TEXTE FOURNI
• • •

Lorsque nous lisons tous ces témoignages, la petite volonté de l'intellect apparaît impuissante à susciter la véritable inspiration. Il y faut un ressenti qui dépasse les limites de ce que peut appréhender le produit du cerveau ; un ressenti du cœur, de l'être véritable, de ce qui, seul, est réellement vivant en l'être humain, pour lui permettre de se relier au plus Haut. C'est ainsi que Brahms, à qui un ami lui posait la question : "Comment vous mettez-vous en contact avec cette Force supérieure ?", lui répondit : "Voilà la grande question! Je n'y arrive pas par la force de la volonté, par les pensées superficielles et terre à terre. Ce n'est possible que par les forces de l'âme, le véritable "Moi" qui survivra à la mort physique. Ces forces sont inactives si elles ne sont pas éclairées par l'esprit."

• • •

CONSIGNE
Répondez à ces questions sur le texte fourni :
1. Qu'est-ce qui apparaît impuissant à susciter la véritable inspiration ?
2. Quelle question un ami a-t-il posée à Brahms ?
3. Selon Brahms, dans quel cas les forces de l'âme sont-elles inactives ?

LIGNES

• • •

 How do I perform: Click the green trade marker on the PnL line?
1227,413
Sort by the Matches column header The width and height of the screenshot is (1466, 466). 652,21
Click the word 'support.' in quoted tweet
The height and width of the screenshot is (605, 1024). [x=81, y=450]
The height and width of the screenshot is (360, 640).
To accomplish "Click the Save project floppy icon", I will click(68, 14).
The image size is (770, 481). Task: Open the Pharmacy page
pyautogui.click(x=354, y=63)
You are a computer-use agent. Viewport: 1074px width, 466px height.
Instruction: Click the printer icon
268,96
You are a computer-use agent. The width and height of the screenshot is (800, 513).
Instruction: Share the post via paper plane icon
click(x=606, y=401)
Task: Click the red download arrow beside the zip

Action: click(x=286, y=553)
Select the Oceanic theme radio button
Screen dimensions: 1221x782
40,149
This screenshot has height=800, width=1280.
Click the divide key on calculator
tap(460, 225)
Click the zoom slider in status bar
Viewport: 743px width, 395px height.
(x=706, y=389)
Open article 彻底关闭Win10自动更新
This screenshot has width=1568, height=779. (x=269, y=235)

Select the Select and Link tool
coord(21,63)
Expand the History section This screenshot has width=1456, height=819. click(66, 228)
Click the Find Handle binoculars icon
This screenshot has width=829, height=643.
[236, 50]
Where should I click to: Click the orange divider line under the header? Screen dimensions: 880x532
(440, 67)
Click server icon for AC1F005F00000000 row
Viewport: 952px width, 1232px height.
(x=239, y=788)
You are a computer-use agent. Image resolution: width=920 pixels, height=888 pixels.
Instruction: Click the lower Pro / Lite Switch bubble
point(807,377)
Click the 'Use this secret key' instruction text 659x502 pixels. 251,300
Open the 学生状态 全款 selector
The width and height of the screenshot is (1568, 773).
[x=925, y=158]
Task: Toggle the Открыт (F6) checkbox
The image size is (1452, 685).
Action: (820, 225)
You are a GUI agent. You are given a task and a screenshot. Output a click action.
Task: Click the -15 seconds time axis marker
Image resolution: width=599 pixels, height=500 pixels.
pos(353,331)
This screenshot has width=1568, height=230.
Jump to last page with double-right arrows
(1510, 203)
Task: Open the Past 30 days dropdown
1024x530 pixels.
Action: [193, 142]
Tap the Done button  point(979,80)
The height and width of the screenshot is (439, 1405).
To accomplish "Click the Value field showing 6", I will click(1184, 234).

• • •

SOLUTION RÉDIGÉE
1. La petite volonté de l'intellect.
2. « Comment vous mettez-vous en contact avec cette Force supérieure ? »
3. Lorsqu'elles ne sont pas éclairées par l'esprit.